Cannabis has been long considered to be the core that is “green” and connected to eco-friendly activism. But, as legalization for recreational and medicinal use picks up momentum across the globe, Monga Bay reports that the concerns are increasing about the environmental impact of this new industry that’s emerging out of the darkness that was its illegal past.
The illegal and legal cannabis marketplaces are accountable for environmental damages at varying levels, according to experts. This damage could contribute to environmental pressures that threaten the Earth’s safe operations. The main concern is the effects on freshwater sources and biodiversity threats as well as changes in land use and the potential for massive emissions in CO2, which are causing ever-worsening climate changes.
Cannabis is the world’s most highly preferred drug that’s consumed by around 200 million people every year, the United Nations Office on Drugs and Crime (UNODC) reports. Many nations have passed legislation that legalizes the use of cannabis.

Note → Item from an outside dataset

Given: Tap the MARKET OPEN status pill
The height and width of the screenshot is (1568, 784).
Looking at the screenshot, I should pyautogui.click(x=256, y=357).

Stateside, 18 states have legalized cannabis for adult use, and 38 states have legalized it for medical purposes. Malta was the first European nation to completely legalize cannabis and Germany is expected to follow soon. It’s possible that this will have ripple effects throughout Europe.
The “green rush” is and has been a boost to economies. Within the U.S., legal cannabis is predicted to bring in upwards of $43 billion by 2025. However, at this point, illicit cultivation operations continue to prosper, with a massive $65 billion in value in 2020 alone.
Anthony Silvaggio, an environmental sociologist at Humboldt State University, says that the environmental damage caused by cannabis cultivation is attributed to police policies and the cannabis plant’s historical status as a crop that’s prohibited. In California, for instance, enforcement and eradication efforts forced growers to move further into more remote, ecologically fragile regions.
Recently, Silvaggio highlighted the controversy over the adoption of the state’s Proposition 64, which legalized the cultivation and use of cannabis for adults within the state. This is how he illustrates the way the law encourages unintentional environmental damage.
However, the controversial removal of a 1 acre (0.4-hectare) limitation on legal farm sizes incorporated into Proposition 64 has resulted in a “green rush,” enticing large-scale farmers to dominate a large portion of the industry.
This, along with the obstacles to obtaining permits and gaining access to the legal market in California has led to an explosion in non-permitted cultivation. Ultimately, this has led to undesirable environmental impacts like the use of pesticides and water diverting.